Aim -
Write the lines of the data below as a JSON list of strings, one string per line and no blank lines, starting at the line containing "Task: Select the 日 (day) tab" and going through the last line of the data, both included. Leave the pictures out.

(Records taken from a collection)
BEGIN

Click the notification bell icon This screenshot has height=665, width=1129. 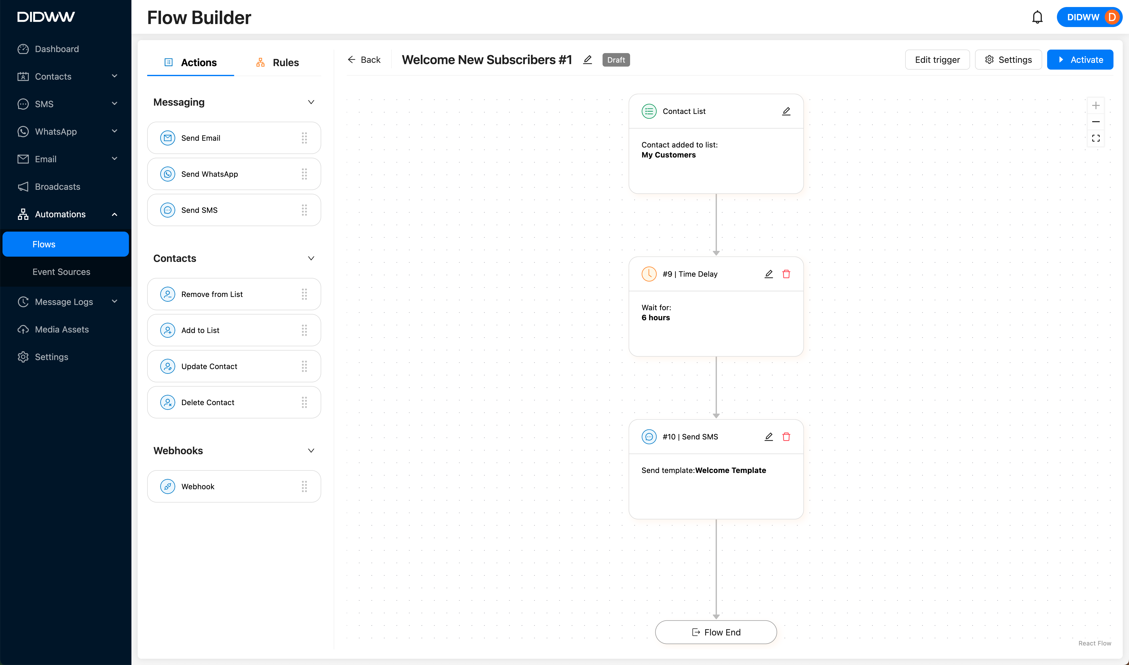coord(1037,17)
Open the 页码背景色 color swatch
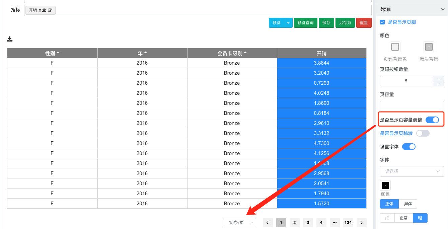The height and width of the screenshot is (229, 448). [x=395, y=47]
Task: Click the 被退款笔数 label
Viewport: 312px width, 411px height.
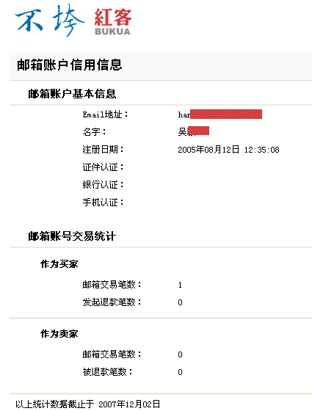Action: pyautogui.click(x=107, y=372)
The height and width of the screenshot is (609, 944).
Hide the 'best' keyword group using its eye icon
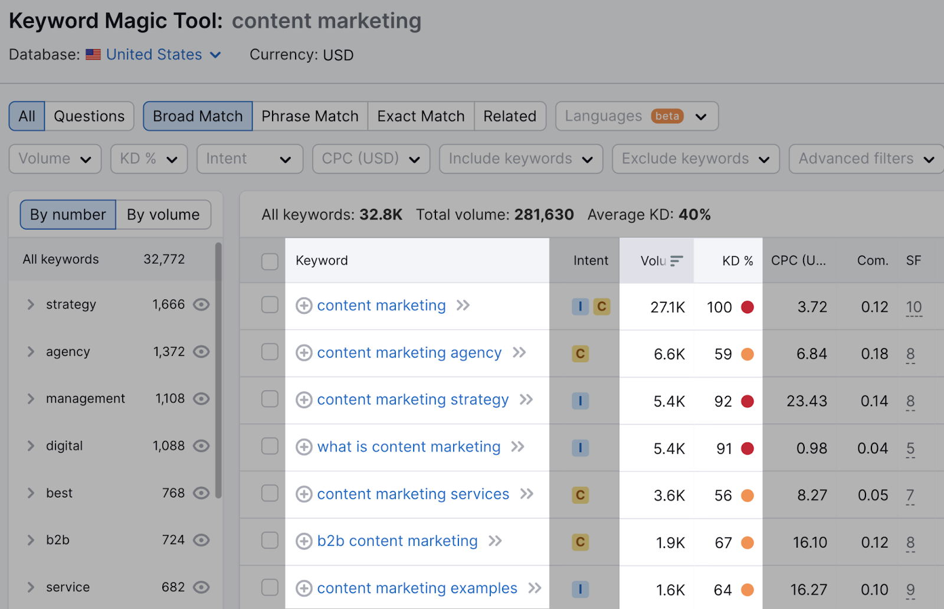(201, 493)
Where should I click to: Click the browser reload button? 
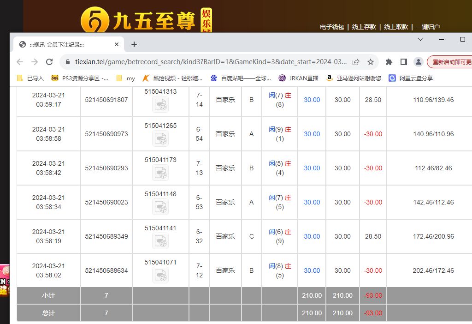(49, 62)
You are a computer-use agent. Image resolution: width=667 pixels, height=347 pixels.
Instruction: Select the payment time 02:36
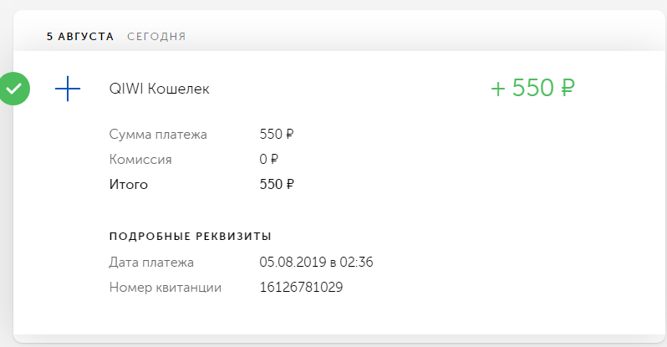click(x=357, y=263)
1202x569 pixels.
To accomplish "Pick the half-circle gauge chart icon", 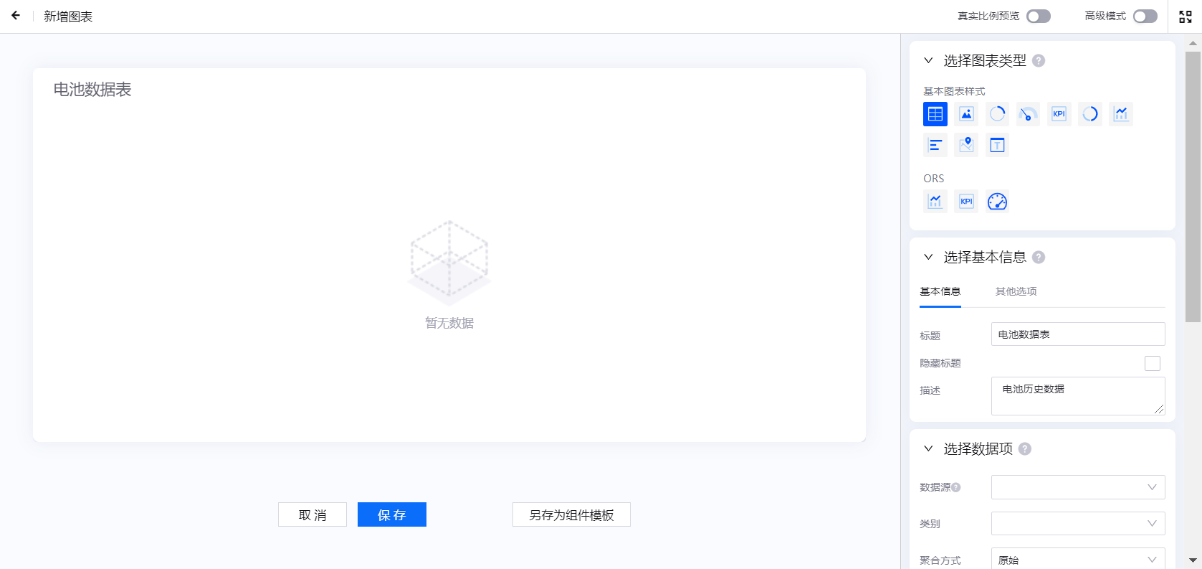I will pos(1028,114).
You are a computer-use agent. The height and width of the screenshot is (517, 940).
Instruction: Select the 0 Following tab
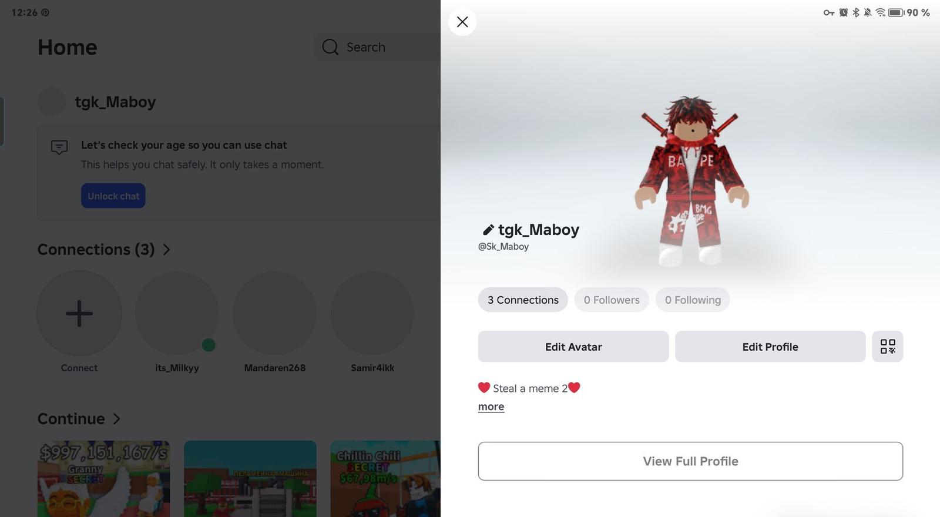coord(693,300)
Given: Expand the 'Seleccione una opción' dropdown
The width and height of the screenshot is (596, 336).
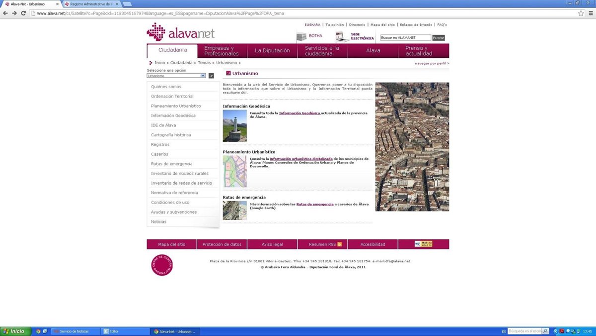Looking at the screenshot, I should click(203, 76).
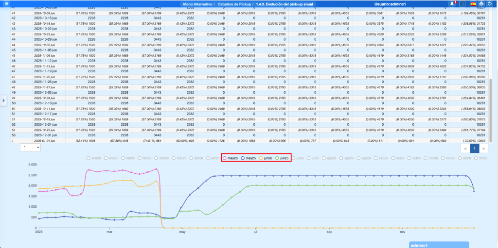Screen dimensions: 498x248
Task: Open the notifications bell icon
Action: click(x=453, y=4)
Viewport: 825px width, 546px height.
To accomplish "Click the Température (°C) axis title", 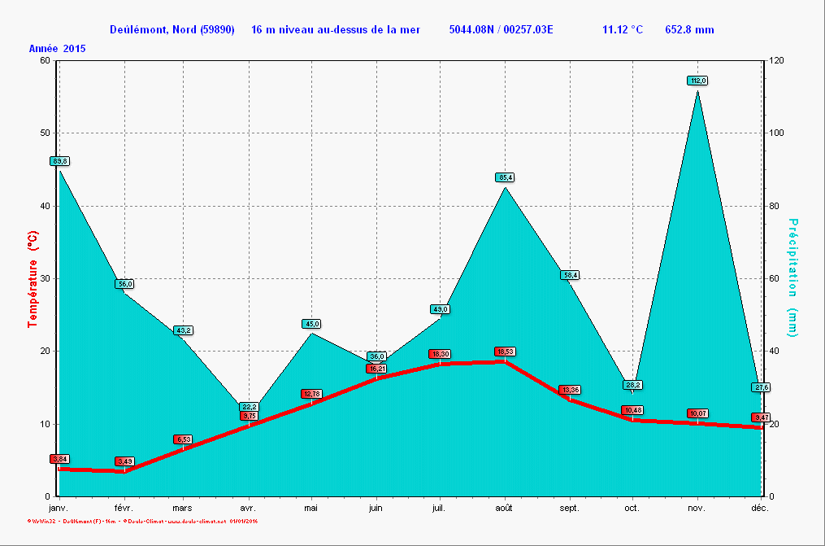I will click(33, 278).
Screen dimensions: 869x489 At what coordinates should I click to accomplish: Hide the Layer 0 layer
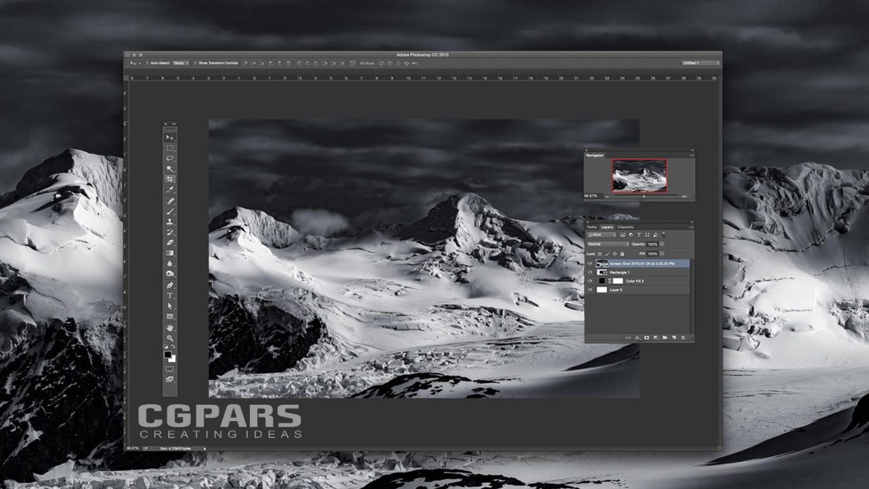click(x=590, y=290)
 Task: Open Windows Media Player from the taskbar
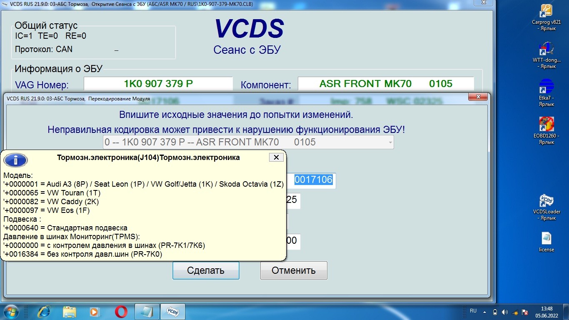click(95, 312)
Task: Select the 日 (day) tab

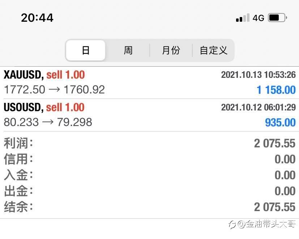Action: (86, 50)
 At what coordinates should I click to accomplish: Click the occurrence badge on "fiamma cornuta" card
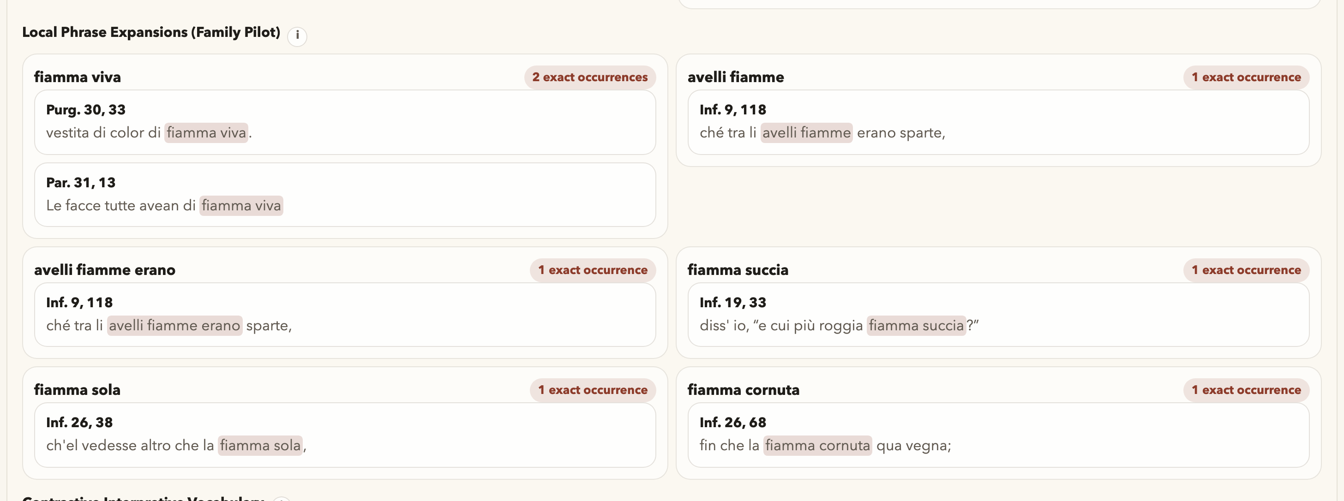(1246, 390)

END

Complete answer -
[
  "Task: Select the 日 (day) tab",
  "Action: (86, 50)",
  " At what coordinates should I click to accomplish: Click the occurrence badge on \"fiamma cornuta\" card",
  "(1246, 390)"
]